Support Questions

Find answers, ask questions, and share your expertise

ambari-metrics-collector : resource_management.core.exceptions.ExecutionFailed , no space left on device

avatar
Contributor

I'm trying to start the metrics collector , but getting a strange error instead:

resource_management.core.exceptions.ExecutionFailed: Execution of '/usr/sbin/ambari-metrics-collector --config /etc/ambari-metrics-collector/conf start' returned 1. Tue Oct 23 18:05:37 EDT 2018 Starting HBase.
starting master, logging to /disks/disk1/log/ambari-metrics-collector/hbase-ams-master-node4.hdp.com.out
/usr/lib/ams-hbase/bin/hbase-daemon.sh: line 189: /disks/disk1/log/ambari-metrics-collector/hbase-ams-master-node4.hdp.com.out: No space left on device
head: cannot open ‘/disks/disk1/log/ambari-metrics-collector/hbase-ams-master-node4.hdp.com.out’ for reading: No such file or directory
/usr/sbin/ambari-metrics-collector: line 81: /disks/disk1/run/ambari-metrics-collector/ambari-metrics-collector.pid: No space left on device
ERROR:  Cannot write pid /disks/disk1/run/ambari-metrics-collector/ambari-metrics-collector.pid.
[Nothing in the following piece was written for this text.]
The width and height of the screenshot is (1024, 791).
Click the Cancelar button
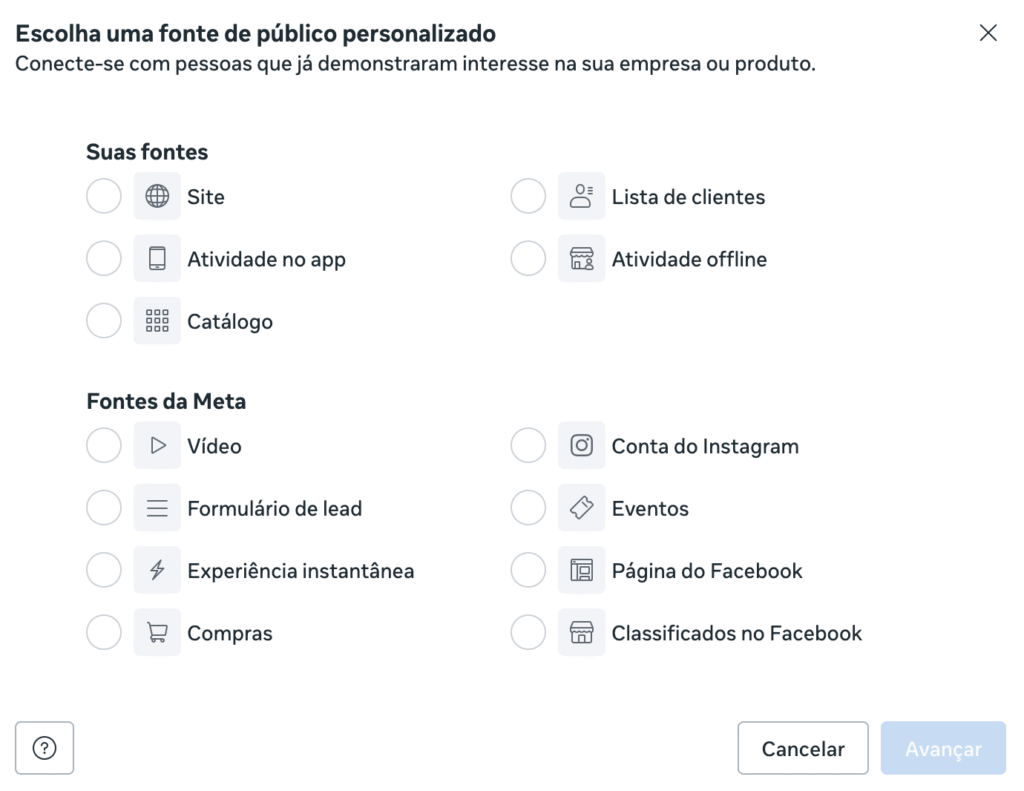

it is complaining there is no space on device.

/disks/disk1/log/ambari-metrics-collector/ambari-metrics-collector.out shows the same thing:

Java HotSpot(TM) 64-Bit Server VM warning: Cannot open file /disks/disk1/log/ambari-metrics-collector/collector-gc.log-201810231817 due to No space left on device

log4j:ERROR setFile(null,true) call failed.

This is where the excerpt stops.